On May 18, 1974, India exploded an atomic bomb, leading Washington and Ottawa to ban the trade of nuclear materials with India.
The restrictions were eased only in 2008, after New Delhi reached a landmark nuclear deal with Washington, whereby India would continue its moratorium on tests and accept conditions set by the International Atomic Energy Agency (IAEA) to ensure imports would not be diverted to its weapons program.
According to the Globe and Mail, India and Canada began to put the dispute behind them with a cooperation deal in 2013 that let Canadian firms export nuclear materials and equipment to India, subject to IAEA safeguards.
"(That agreement) really allowed us to turn the page on what had been in our judgment an unnecessarily frosty relationship for far too long," Canadian Prime Minister Stephen Harper told a news conference.
India is one of the few major countries intent on expanding its nuclear generating capacity.

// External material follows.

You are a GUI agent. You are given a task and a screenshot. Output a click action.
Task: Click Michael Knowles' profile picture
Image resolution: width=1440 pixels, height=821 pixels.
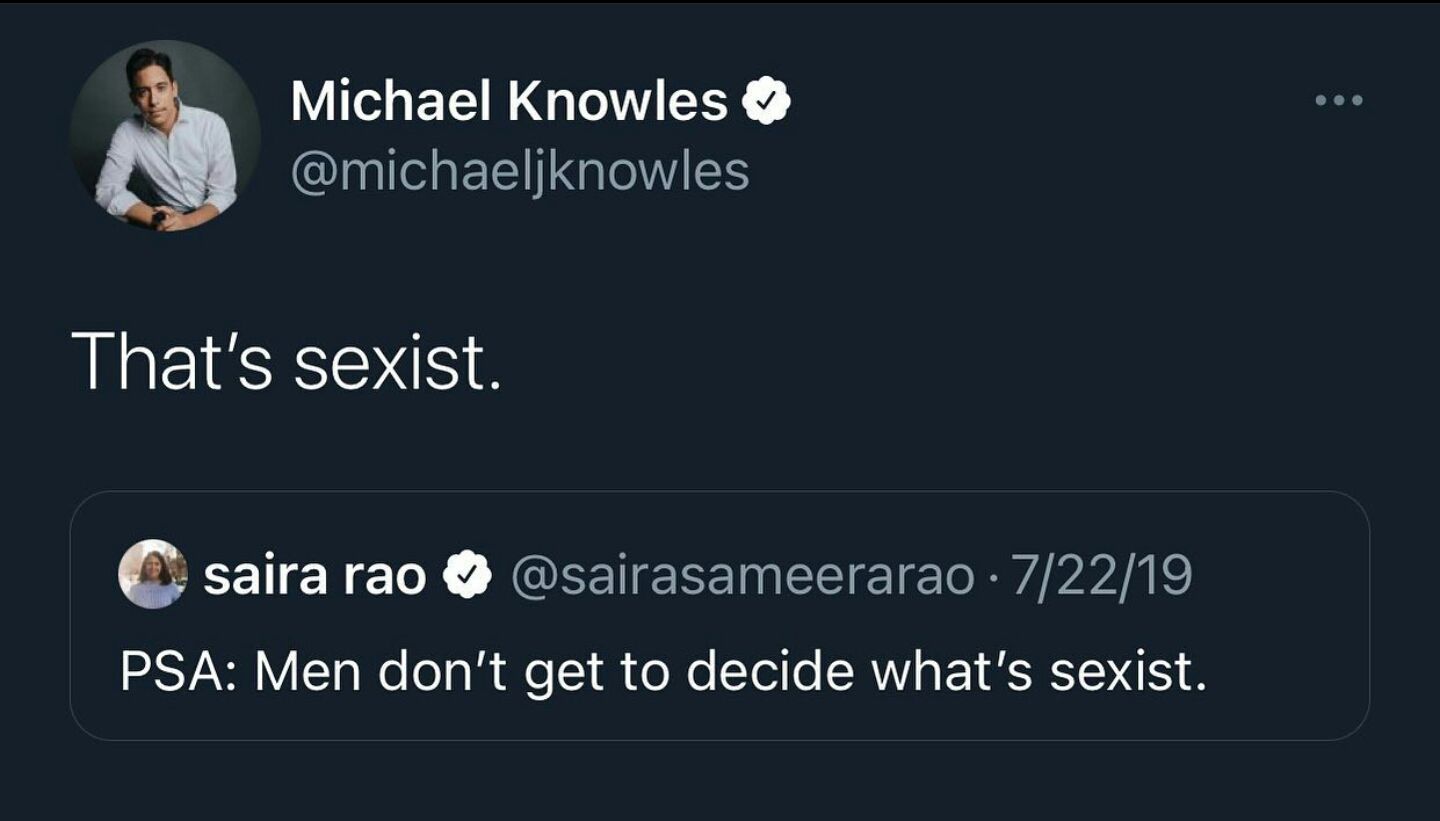coord(165,136)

Modi has made nuclear power a key element of his clean energy strategy.
The country needs foreign nuclear technology and fuel to ramp up capacity by a planned 14 times over the next two decades.
It plans to generate 63,000 MW of nuclear power by 2032 – from just 4,560 MW now. It has 22 nuclear reactors and plans to build some 40 more in the next two decades.
But India doesn’t produce nearly enough uranium to fuel its reactors and has been relying on Russia and Kazakhstan for its uranium supplies.
The two prime ministers also said they wanted to boost bilateral trade, which currently sits at a modest $5.2 billion a year, and revive stalled talks on a free trade agreement.
According to Reuters, 1.2 million Canadians – around 4 percent of the population – are of Indian origin, forming an important voting block in cities like Toronto and Vancouver.
Canada's ruling Conservatives – facing a tough election in October – have tried hard to build ties with the Indian community. Harper even appeared with Modi at the latter’s public events in Toronto and Vancouver.